╭─ Task inputs

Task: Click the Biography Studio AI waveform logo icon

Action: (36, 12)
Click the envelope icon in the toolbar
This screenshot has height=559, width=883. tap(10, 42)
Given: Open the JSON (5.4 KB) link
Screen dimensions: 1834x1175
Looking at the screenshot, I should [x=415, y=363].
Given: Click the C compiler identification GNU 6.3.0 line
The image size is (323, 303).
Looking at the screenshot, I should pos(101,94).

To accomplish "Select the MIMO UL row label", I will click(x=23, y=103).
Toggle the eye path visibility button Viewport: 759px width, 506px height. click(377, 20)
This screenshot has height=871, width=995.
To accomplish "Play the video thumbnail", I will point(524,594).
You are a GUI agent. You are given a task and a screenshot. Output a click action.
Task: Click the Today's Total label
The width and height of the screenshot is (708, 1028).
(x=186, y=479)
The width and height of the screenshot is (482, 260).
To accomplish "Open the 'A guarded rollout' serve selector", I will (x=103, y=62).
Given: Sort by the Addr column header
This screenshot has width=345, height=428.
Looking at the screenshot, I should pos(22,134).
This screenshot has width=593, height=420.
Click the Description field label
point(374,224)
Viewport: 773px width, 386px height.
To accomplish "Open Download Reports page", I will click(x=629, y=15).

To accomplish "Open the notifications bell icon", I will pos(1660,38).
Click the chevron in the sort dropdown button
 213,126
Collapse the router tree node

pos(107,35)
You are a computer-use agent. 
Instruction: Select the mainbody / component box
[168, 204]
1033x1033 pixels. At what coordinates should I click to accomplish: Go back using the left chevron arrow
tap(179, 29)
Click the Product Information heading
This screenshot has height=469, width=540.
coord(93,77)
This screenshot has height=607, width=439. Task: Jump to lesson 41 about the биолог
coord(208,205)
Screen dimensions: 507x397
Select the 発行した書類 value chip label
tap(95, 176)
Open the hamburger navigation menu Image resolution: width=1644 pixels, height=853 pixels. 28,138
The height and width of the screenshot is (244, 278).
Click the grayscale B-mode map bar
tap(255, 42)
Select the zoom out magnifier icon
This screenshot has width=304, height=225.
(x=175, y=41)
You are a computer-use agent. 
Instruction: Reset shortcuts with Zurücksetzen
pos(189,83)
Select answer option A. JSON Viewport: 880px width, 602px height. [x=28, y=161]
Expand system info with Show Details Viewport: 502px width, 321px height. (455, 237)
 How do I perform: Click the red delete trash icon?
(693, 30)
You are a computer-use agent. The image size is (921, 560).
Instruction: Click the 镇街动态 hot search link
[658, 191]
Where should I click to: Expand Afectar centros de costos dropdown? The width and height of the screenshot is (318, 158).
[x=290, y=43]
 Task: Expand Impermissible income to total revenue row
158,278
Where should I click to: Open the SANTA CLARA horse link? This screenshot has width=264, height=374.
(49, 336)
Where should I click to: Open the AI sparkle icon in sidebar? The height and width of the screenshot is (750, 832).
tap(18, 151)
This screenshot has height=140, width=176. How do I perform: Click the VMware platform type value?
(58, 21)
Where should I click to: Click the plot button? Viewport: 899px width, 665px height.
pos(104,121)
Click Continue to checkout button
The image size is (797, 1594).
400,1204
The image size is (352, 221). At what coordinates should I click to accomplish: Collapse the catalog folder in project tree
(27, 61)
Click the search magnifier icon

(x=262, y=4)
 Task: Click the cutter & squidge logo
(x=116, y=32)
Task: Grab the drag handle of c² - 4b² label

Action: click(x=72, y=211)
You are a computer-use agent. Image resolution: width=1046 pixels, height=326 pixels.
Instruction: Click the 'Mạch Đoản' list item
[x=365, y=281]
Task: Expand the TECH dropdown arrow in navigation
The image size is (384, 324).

╰─

Exercise brief: Each record above, from first to last, should be written out again exactly.

Result below:
Task: Click the Biography Studio AI waveform logo icon

Action: (36, 12)
Click the envelope icon in the toolbar
This screenshot has height=559, width=883. tap(10, 42)
Given: Open the JSON (5.4 KB) link
Screen dimensions: 1834x1175
Looking at the screenshot, I should [x=415, y=363].
Given: Click the C compiler identification GNU 6.3.0 line
The image size is (323, 303).
Looking at the screenshot, I should pos(101,94).

To accomplish "Select the MIMO UL row label", I will click(x=23, y=103).
Toggle the eye path visibility button Viewport: 759px width, 506px height. click(377, 20)
This screenshot has height=871, width=995.
To accomplish "Play the video thumbnail", I will point(524,594).
You are a GUI agent. You are given a task and a screenshot. Output a click action.
Task: Click the Today's Total label
The width and height of the screenshot is (708, 1028).
(x=186, y=479)
The width and height of the screenshot is (482, 260).
To accomplish "Open the 'A guarded rollout' serve selector", I will (x=103, y=62).
Given: Sort by the Addr column header
This screenshot has width=345, height=428.
Looking at the screenshot, I should pos(22,134).
This screenshot has width=593, height=420.
Click the Description field label
point(374,224)
Viewport: 773px width, 386px height.
To accomplish "Open Download Reports page", I will click(x=629, y=15).

To accomplish "Open the notifications bell icon", I will pos(1660,38).
Click the chevron in the sort dropdown button
 213,126
Collapse the router tree node

pos(107,35)
You are a computer-use agent. 
Instruction: Select the mainbody / component box
[168, 204]
1033x1033 pixels. At what coordinates should I click to accomplish: Go back using the left chevron arrow
tap(179, 29)
Click the Product Information heading
This screenshot has height=469, width=540.
coord(93,77)
This screenshot has height=607, width=439. Task: Jump to lesson 41 about the биолог
coord(208,205)
Screen dimensions: 507x397
Select the 発行した書類 value chip label
tap(95, 176)
Open the hamburger navigation menu Image resolution: width=1644 pixels, height=853 pixels. 28,138
The height and width of the screenshot is (244, 278).
Click the grayscale B-mode map bar
tap(255, 42)
Select the zoom out magnifier icon
This screenshot has width=304, height=225.
(x=175, y=41)
You are a computer-use agent. 
Instruction: Reset shortcuts with Zurücksetzen
pos(189,83)
Select answer option A. JSON Viewport: 880px width, 602px height. [x=28, y=161]
Expand system info with Show Details Viewport: 502px width, 321px height. (455, 237)
 How do I perform: Click the red delete trash icon?
(693, 30)
You are a computer-use agent. The image size is (921, 560).
Instruction: Click the 镇街动态 hot search link
[658, 191]
Where should I click to: Expand Afectar centros de costos dropdown? The width and height of the screenshot is (318, 158).
[x=290, y=43]
 Task: Expand Impermissible income to total revenue row
158,278
Where should I click to: Open the SANTA CLARA horse link? This screenshot has width=264, height=374.
(49, 336)
Where should I click to: Open the AI sparkle icon in sidebar? The height and width of the screenshot is (750, 832).
tap(18, 151)
This screenshot has height=140, width=176. How do I perform: Click the VMware platform type value?
(58, 21)
Where should I click to: Click the plot button? Viewport: 899px width, 665px height.
pos(104,121)
Click Continue to checkout button
The image size is (797, 1594).
400,1204
The image size is (352, 221). At what coordinates should I click to accomplish: Collapse the catalog folder in project tree
(27, 61)
Click the search magnifier icon

(x=262, y=4)
 Task: Click the cutter & squidge logo
(x=116, y=32)
Task: Grab the drag handle of c² - 4b² label

Action: click(x=72, y=211)
You are a computer-use agent. Image resolution: width=1046 pixels, height=326 pixels.
Instruction: Click the 'Mạch Đoản' list item
[x=365, y=281]
Task: Expand the TECH dropdown arrow in navigation
The image size is (384, 324).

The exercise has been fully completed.